[英]Trying to extract a string of text pattern from the beginning and the end of a cell in Excel
I have the following data and what I would like to see on the column result:我有以下数据以及我希望在列结果中看到的内容:
Data数据 | Result结果 |
---|---|
PN 65011:2020text text text PN 65011:2020 PN 65011:2020text text text PN 65011:2020 | PN 65011:2020, PN 65011:2020 PN 65011:2020, PN 65011:2020 |
PN 45014-1:2017text text text text PN 65014-1:2017 PN 8726-1:2017/P11:2020 PN 45014-1:2017 文本 文本 文本 文本 PN 65014-1:2017 PN 8726-1:2017/P11:2020 | PN 45014-1:2017, PN 65014-1:2017, PN 8726-1:2017/P11:2020 PN 45014-1:2017、PN 65014-1:2017、PN 8726-1:2017/P11:2020 |
PN 6534:2020text text text text PN 6534:2020文本文本文本文本 | PN 6534:2020 PN 6534:2020 |
PN 65014-1:2017text text text text PN 65014-1:2017/PC1:2013 PN 65014-1:2017 文本 文本 文本 文本 PN 65014-1:2017/PC1:2013 | PN 65014-1:2017,PN 65014-1:2017/PC1:2013 PN 65014-1:2017,PN 65014-1:2017/PC1:2013 |
PN ESO 67345:2019text text text PN 65018-1:2019/PC2:2020 PN ESO 67345:2019text text text PN 65018-1:2019/PC2:2020 | PN ESO 67345:2019, PN 65018-1:2019/PC2:2020 PN ESO 67345:2019、PN 65018-1:2019/PC2:2020 |
PN ESO/EOC 5320:2013text text text PN ESO 27380:2019 PN 65015-1:2020/PC:2021 PN ESO/EOC 5320:2013text text text PN ESO 27380:2019 PN 65015-1:2020/PC:2021 | PN ESO/EOC 5320:2013, PN ESO 27380:2019, PN 65015-1:2020/PC:2021 PN ESO/EOC 5320:2013、PN ESO 27380:2019、PN 65015-1:2020/PC:2021 |
I have used ="PN "&TEXTJOIN(", PN ",1,IF(ISNUMBER(SEARCH("/",TRIM(MID(SUBSTITUTE(A2,"PN ",REPT(" ",LEN(A2))),(ROW(INDIRECT("1:"&LEN(A2))))*LEN(A2)-(LEN(A2)-1),LEN(A2))))),TRIM(MID(SUBSTITUTE(A2,"PN ",REPT(" ",LEN(A2))),(ROW(INDIRECT("1:"&LEN(A2))))*LEN(A2)-(LEN(A2)-1),LEN(A2))),LEFT(TRIM(MID(SUBSTITUTE(A2,"PN ",REPT(" ",LEN(A2))),(ROW(INDIRECT("1:"&LEN(A2))))*LEN(A2)-(LEN(A2)-1),LEN(A2))),MIN(IFERROR(FIND({" "},LOWER(TRIM(MID(SUBSTITUTE(A2,"PN ",REPT(" ",LEN(A2))),(ROW(INDIRECT("1:"&LEN(A2))))*LEN(A2)-(LEN(A2)-1),LEN(A2))))),""))-1)))

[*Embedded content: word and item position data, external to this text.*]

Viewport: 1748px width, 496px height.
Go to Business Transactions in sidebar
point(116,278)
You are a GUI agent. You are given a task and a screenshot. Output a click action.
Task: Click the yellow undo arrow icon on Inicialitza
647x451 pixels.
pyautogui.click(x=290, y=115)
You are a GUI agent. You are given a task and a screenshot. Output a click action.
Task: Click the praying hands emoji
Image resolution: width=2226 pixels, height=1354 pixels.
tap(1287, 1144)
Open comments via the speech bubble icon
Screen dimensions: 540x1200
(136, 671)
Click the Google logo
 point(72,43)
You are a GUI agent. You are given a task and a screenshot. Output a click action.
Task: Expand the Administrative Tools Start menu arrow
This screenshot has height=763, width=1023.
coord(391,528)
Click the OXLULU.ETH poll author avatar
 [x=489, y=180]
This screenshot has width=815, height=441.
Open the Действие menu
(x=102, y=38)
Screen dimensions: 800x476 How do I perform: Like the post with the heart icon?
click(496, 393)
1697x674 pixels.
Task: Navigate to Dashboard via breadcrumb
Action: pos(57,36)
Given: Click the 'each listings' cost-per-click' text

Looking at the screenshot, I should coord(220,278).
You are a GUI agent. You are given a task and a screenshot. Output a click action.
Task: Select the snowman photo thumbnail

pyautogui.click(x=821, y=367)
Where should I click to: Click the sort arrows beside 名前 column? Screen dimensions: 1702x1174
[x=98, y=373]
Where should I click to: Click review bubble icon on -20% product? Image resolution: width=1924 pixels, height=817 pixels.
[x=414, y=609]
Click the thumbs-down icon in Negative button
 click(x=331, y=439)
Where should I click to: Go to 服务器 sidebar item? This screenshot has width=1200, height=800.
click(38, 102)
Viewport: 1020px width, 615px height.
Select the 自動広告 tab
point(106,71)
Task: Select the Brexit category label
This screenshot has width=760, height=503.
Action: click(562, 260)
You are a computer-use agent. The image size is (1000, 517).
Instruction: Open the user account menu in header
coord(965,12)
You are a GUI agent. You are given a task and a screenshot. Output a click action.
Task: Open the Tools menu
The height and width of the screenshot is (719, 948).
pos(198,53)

我用过="PN "&TEXTJOIN(", PN ",1,IF(ISNUMBER(SEARCH("/",TRIM(MID(SUBSTITUTE(A2,"PN ",REPT(" ",LEN(A2))),(ROW(INDIRECT("1:"&LEN(A2))))*LEN(A2)-(LEN(A2)-1),LEN(A2))))),TRIM(MID(SUBSTITUTE(A2,"PN ",REPT(" ",LEN(A2))),(ROW(INDIRECT("1:"&LEN(A2))))*LEN(A2)-(LEN(A2)-1),LEN(A2))),LEFT(TRIM(MID(SUBSTITUTE(A2,"PN ",REPT(" ",LEN(A2))),(ROW(INDIRECT("1:"&LEN(A2))))*LEN(A2)-(LEN(A2)-1),LEN(A2))),MIN(IFERROR(FIND({" "},LOWER(TRIM(MID(SUBSTITUTE(A2,"PN ",REPT(" ",LEN(A2))),(ROW(INDIRECT("1:"&LEN(A2))))*LEN(A2)-(LEN(A2)-1),LEN(A2))))),""))-1)))
And I almost get what I would like to see, except for the last row (PN ESO 5320:2013), I don't get the numbers.我几乎得到了我想看到的内容,除了最后一行(PN ESO 5320:2013),我没有得到数字。 It stops at PN ESO.它停在 PN ESO。 Like this:像这样:
Data数据 | Result结果 |
---|---|
PN ESO/EOC 5320:2013text text PN ESO 27380:2019 text PN 65015-1:2020/PC:2021 PN ESO/EOC 5320:2013 文本 PN ESO 27380:2019 文本 PN 65015-1:2020/PC:2021 | PN ESO/EOC, PN ESO PN ESO/EOC,PN ESO |
Any ideas on how I can get the entire reference?关于如何获得整个参考的任何想法?
Thank you very much in advance.非常感谢您提前。
Here is an example on how you could approach this using Excel O365这是一个关于如何使用 Excel O365 来解决此问题的示例
Formula in B2
: B2
中的公式:
=TEXTJOIN(", ",,LET(X,FILTERXML("<t><s>"&SUBSTITUTE(A2,"PN ","</s><s>PN ")&"</s></t>","//s[position() > 1]"),Y,LEFT(X,FIND("|",SUBSTITUTE(X,":","|",LEN(X)-LEN(SUBSTITUTE(X,":",""))))+4),Y))
The idea here is to first SUBSTITUTE()
all instances of "PN " to a valid xpath construct.这里的想法是首先将“PN”的所有实例SUBSTITUTE()
替换为有效的 xpath 构造。 Then we using FILTERXML()
to return all values as an array, obviously still with the concatenated "text text text".然后我们使用FILTERXML()
将所有值作为数组返回,显然仍然是连接的“文本文本文本”。 Therefor I used LET()
to load the array as a variable and use some string manipulation on all elements.因此,我使用LET()
将数组作为变量加载,并对所有元素使用一些字符串操作。
First I substituted the last occurence of the colon in all strings into a pipe-symbol which we then FIND()
and return its position.首先,我将所有字符串中最后出现的冒号替换为管道符号,然后我们FIND()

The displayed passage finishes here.